• _Document segment_:
========================================================================

On Behalf of | Jul 10, 2019 | Workers' Compensation

In New Jersey, the governor recently signed a new bill that will improve things for certain emergency first responders injured on the job. The bill reforms the state’s existing workers’ compensation laws.

The bill, A4882, will provide eligible workers with disability retirement benefits for participating in rescue and recovery efforts related to the 9/11 terrorist attacks. It will also extend the statute of limitations.

About bill A4882

The other name for A4882 is the Bill Ricci World Trade Center Rescue, Recovery and Cleanup Operations Act. Lawmakers named the bill after a firefighter who volunteered to work after the 9/11 attacks. The firefighter did not qualify for disability retirement benefits under the previous workers’ compensation law in New Jersey. Now, however, he and workers like him will be eligible for benefits.

Before the passing of A4882, firefighters and other first responders with injuries or illnesses related to their job-related duties had to show proof of what caused their injuries. This includes demonstrating that the materials they handled during 9/11 recovery and cleanup contained asbestos, which in turn caused illnesses such as asbestosis and mesothelioma. Thanks to A4882, this burden of proof no longer exists.

========================================================================

• _Data_:
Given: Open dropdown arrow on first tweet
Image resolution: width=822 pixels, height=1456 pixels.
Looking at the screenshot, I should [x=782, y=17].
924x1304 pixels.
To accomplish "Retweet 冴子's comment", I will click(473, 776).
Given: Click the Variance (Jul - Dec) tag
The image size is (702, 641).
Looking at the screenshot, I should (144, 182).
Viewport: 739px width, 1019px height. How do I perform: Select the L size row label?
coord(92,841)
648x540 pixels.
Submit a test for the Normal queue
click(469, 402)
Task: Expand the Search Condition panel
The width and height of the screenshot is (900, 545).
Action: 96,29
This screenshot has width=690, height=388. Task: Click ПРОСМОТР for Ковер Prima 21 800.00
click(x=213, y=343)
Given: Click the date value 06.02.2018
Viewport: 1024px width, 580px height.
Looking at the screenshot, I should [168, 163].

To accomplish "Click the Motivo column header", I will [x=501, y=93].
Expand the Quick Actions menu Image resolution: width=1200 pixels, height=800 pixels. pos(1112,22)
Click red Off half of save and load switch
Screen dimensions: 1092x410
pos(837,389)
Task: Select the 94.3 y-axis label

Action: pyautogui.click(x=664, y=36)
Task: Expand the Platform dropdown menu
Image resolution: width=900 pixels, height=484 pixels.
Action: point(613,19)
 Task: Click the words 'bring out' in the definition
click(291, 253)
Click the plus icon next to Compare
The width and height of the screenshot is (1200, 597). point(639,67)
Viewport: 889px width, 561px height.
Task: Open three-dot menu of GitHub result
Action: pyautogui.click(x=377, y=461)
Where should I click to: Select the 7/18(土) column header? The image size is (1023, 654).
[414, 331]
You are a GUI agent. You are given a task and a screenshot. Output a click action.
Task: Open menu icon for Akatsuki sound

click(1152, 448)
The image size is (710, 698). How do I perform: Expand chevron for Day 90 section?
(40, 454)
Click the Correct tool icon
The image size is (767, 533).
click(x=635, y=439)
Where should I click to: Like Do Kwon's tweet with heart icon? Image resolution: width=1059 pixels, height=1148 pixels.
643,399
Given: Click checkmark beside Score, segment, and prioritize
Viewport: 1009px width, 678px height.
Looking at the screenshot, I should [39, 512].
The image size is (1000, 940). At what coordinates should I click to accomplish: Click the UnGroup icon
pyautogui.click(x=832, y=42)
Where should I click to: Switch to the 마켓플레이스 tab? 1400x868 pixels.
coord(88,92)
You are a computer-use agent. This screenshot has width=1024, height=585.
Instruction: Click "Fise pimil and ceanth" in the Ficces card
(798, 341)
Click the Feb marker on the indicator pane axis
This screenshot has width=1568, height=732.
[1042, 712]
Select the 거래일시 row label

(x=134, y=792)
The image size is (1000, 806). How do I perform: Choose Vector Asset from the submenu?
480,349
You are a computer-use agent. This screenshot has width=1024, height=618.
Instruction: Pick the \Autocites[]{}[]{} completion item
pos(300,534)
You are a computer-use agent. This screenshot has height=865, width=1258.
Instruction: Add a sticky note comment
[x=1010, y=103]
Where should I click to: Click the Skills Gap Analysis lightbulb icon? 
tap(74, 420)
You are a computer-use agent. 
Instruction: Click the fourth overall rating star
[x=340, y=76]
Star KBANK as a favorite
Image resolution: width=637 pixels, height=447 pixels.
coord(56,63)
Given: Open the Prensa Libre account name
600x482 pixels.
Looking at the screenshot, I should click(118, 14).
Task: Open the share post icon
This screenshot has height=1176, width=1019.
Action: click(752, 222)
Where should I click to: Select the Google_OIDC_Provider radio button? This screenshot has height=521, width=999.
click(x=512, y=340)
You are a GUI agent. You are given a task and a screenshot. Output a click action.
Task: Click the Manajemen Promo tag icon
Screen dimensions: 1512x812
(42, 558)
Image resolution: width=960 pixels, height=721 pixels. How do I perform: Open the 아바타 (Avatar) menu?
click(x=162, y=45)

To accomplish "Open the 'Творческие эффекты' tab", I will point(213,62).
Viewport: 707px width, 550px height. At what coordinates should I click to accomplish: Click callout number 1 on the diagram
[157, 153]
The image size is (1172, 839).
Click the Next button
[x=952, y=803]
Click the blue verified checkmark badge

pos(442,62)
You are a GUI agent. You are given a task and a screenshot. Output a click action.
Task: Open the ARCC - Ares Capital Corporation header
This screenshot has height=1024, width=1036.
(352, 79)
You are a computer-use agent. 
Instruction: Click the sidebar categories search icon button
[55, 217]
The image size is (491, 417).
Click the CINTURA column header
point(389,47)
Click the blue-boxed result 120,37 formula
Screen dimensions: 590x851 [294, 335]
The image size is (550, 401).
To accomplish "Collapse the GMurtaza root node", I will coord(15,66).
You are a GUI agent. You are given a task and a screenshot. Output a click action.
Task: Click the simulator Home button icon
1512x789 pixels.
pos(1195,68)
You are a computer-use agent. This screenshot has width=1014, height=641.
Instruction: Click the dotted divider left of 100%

========================================================================

• _Tasks_:
A. What other name does the article on New Jersey's bill A4882 give for that bill?
B. Continue the article on New Jersey's bill A4882 from its final sentence.
The records are unrelated material and are not part of the New Jersey bill article.

• _Responses in order_:
A. The Bill Ricci World Trade Center Rescue, Recovery and Cleanup Operations Act.

B.
Now, instead of spending time and money proving their injuries and illnesses, qualified first responders and firefighters who volunteered during 9/11 can benefit from a presumption of workers’ compensation coverage. Those who provided at least seven years of service with injuries or illnesses do not have to prove what caused their injuries to qualify for financial benefits, nor do they have to show any evidence of exposure to hazardous substances.

The bill also covers police officers, rescue squads, first-aid teams, medical personnel and technicians who were present during 9/11 relief efforts. Qualifying individuals will not have to show what caused their injuries or illnesses; however, they will have to show evidence of on-the-job exposure. Finally, the bill created an exception to the five-year statute of limitations for 9/11-related operations, giving certain workers more time to file their claims.